Collected data entries:
┄┄┄┄┄┄┄┄┄┄

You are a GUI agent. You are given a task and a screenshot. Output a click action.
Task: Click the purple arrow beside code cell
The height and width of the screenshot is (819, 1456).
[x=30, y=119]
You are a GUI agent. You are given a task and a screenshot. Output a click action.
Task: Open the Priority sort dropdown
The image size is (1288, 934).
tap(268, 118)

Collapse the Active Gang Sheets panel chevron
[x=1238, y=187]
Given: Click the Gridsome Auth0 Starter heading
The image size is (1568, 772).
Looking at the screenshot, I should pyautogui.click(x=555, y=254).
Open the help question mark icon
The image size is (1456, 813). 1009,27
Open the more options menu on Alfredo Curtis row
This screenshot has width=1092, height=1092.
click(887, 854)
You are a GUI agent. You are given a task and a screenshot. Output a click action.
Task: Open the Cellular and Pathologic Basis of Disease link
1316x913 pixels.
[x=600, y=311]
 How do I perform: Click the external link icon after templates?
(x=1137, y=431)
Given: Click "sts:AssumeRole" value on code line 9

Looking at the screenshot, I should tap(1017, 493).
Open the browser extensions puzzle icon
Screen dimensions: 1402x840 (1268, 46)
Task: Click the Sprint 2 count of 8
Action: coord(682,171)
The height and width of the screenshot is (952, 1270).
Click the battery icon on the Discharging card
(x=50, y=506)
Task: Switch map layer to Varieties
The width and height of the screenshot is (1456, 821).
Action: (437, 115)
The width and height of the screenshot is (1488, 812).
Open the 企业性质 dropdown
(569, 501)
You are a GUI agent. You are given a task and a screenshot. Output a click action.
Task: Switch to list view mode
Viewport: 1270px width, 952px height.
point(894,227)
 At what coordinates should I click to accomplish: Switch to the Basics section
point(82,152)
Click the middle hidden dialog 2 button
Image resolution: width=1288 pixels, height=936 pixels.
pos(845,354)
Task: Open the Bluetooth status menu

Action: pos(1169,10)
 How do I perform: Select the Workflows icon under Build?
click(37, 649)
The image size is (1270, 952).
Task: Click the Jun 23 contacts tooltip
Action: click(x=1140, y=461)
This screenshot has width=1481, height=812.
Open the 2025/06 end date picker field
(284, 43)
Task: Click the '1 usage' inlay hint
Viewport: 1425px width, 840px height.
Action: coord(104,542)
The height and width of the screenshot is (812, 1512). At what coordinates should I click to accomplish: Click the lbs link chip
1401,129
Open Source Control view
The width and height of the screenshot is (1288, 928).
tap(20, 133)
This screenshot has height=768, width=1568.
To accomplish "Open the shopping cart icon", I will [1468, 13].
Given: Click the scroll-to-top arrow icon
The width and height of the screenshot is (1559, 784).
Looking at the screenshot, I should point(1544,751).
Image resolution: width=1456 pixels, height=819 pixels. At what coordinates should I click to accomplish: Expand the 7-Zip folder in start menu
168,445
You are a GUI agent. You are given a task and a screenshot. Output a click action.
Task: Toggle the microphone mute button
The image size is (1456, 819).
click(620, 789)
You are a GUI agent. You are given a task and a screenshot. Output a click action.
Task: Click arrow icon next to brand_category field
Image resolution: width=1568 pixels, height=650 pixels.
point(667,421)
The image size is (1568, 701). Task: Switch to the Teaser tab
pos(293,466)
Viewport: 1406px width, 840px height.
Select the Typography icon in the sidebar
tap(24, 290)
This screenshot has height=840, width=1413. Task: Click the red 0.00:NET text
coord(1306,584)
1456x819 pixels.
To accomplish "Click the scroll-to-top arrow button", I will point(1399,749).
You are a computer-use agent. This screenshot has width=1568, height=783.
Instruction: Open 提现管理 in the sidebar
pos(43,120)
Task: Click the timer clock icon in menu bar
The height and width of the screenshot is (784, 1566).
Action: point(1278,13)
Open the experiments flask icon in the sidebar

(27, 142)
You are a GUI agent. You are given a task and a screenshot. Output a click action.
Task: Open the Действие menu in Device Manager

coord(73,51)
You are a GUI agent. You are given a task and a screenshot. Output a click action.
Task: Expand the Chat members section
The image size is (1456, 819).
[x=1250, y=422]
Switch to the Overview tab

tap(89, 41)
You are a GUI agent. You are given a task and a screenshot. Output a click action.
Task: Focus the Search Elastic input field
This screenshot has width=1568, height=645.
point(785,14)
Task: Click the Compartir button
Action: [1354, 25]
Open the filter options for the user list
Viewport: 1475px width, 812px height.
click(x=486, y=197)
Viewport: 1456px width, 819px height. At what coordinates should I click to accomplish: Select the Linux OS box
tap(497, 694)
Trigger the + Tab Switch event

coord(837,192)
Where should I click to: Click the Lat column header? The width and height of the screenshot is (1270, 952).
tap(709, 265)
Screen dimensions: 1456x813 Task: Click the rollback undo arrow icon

┄┄┄┄┄┄┄┄┄┄

• **Your goal**:
Your response should hold the lines from the first line of the entries above through the line with "Task: Switch map layer to Varieties", each retyped exactly, and nothing else.

• **Response area**:
You are a GUI agent. You are given a task and a screenshot. Output a click action.
Task: Click the purple arrow beside code cell
The height and width of the screenshot is (819, 1456).
[x=30, y=119]
You are a GUI agent. You are given a task and a screenshot. Output a click action.
Task: Open the Priority sort dropdown
The image size is (1288, 934).
tap(268, 118)

Collapse the Active Gang Sheets panel chevron
[x=1238, y=187]
Given: Click the Gridsome Auth0 Starter heading
The image size is (1568, 772).
Looking at the screenshot, I should pyautogui.click(x=555, y=254).
Open the help question mark icon
The image size is (1456, 813). 1009,27
Open the more options menu on Alfredo Curtis row
This screenshot has width=1092, height=1092.
click(887, 854)
You are a GUI agent. You are given a task and a screenshot. Output a click action.
Task: Open the Cellular and Pathologic Basis of Disease link
1316x913 pixels.
[x=600, y=311]
 How do I perform: Click the external link icon after templates?
(x=1137, y=431)
Given: Click "sts:AssumeRole" value on code line 9

Looking at the screenshot, I should tap(1017, 493).
Open the browser extensions puzzle icon
Screen dimensions: 1402x840 (1268, 46)
Task: Click the Sprint 2 count of 8
Action: coord(682,171)
The height and width of the screenshot is (952, 1270).
Click the battery icon on the Discharging card
(x=50, y=506)
Task: Switch map layer to Varieties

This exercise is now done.